* THE PROBLEM *
Your copy runs from the line containing "Where should I click to: Select" through the last line of the listing, both included. Restate those lines word for word and leave out pictures.
☆ ☆ ☆
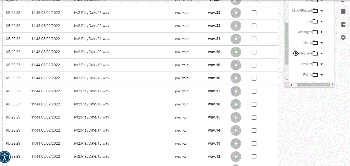Play the 20.wav audio file
Viewport: 350px width, 166px height.
236,52
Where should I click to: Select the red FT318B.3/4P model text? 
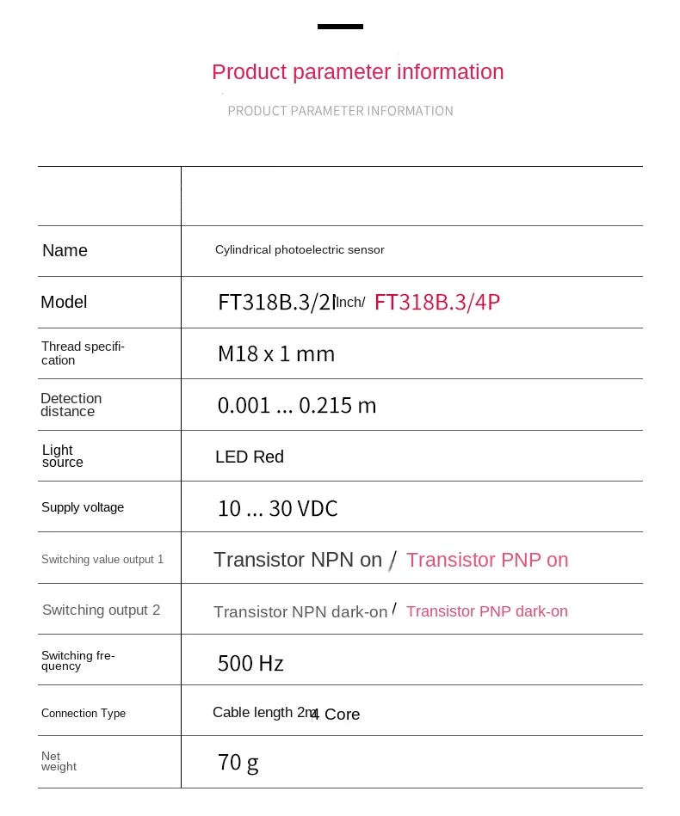click(x=437, y=302)
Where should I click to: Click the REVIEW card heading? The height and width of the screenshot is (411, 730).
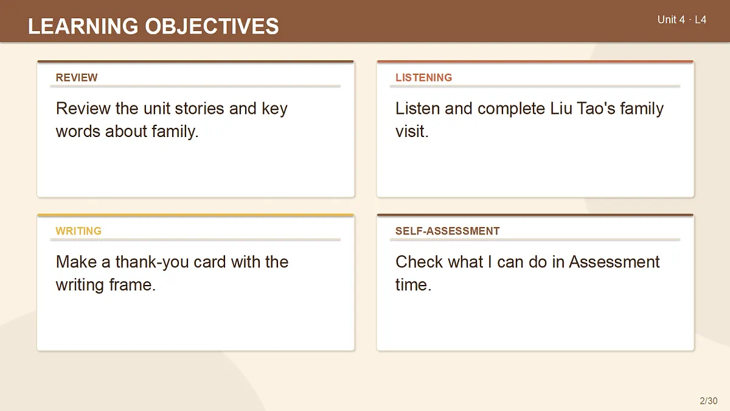(x=77, y=77)
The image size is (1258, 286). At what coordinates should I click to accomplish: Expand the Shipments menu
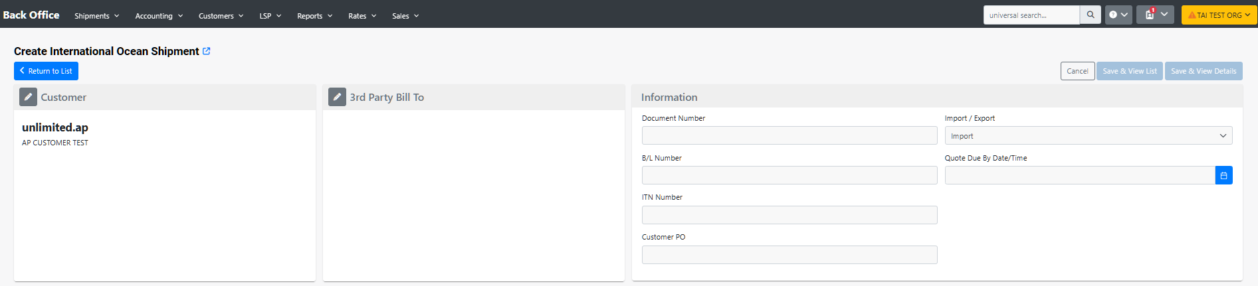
☆ ☆ ☆
* EXERCISE ANSWER *
Where should I click to: Select the red FT318B.3/4P model text? 
click(x=437, y=302)
Where should I click to: Click the REVIEW card heading? The height and width of the screenshot is (411, 730).
(x=77, y=77)
The image size is (1258, 286). At what coordinates should I click to accomplish: Expand the Shipments menu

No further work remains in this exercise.